**Task details:** Return, word for word, the line containing "At what coordinates should I click to accomplish: Click the home" and every line after it through the last line of the records below.

**Saved data entries:**
- Opening Delimiter -
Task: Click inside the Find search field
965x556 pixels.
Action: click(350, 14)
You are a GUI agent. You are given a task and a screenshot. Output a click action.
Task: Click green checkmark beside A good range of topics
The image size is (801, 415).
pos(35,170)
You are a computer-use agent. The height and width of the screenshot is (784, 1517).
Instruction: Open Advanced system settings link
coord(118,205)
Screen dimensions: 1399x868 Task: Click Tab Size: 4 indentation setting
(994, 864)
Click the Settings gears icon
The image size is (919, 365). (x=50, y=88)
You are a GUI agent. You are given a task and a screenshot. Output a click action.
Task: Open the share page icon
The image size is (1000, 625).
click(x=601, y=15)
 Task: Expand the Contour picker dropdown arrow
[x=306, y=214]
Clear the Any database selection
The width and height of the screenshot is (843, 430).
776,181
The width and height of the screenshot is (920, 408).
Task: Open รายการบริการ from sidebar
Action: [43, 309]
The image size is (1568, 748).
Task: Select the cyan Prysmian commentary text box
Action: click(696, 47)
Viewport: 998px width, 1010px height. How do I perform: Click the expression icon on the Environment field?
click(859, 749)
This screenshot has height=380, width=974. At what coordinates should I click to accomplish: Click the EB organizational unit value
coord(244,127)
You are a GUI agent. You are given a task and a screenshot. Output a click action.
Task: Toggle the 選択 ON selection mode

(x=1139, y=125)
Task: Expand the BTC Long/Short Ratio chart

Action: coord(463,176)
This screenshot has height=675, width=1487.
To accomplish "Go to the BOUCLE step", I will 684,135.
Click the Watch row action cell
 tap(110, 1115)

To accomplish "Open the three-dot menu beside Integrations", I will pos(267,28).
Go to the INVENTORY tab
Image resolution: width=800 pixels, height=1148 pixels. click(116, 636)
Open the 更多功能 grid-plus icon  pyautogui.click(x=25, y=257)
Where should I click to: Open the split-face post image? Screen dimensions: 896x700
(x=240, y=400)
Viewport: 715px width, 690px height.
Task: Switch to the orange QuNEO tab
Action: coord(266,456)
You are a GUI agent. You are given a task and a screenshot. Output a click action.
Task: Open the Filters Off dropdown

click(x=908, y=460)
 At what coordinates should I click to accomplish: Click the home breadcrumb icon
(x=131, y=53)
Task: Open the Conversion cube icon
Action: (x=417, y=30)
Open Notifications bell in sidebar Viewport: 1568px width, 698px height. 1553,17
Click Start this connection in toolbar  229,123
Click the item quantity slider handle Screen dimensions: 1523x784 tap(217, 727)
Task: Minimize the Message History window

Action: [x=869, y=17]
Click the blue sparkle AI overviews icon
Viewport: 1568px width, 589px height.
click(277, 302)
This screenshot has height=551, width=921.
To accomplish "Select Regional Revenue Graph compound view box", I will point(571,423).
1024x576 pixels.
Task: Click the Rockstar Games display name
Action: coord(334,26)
- Closing Delimiter -
**Written answer:**
 At what coordinates should I click to accomplish: Click the home breadcrumb icon
(x=131, y=53)
Task: Open the Conversion cube icon
Action: (x=417, y=30)
Open Notifications bell in sidebar Viewport: 1568px width, 698px height. 1553,17
Click Start this connection in toolbar  229,123
Click the item quantity slider handle Screen dimensions: 1523x784 tap(217, 727)
Task: Minimize the Message History window

Action: [x=869, y=17]
Click the blue sparkle AI overviews icon
Viewport: 1568px width, 589px height.
click(277, 302)
This screenshot has height=551, width=921.
To accomplish "Select Regional Revenue Graph compound view box", I will point(571,423).
1024x576 pixels.
Task: Click the Rockstar Games display name
Action: coord(334,26)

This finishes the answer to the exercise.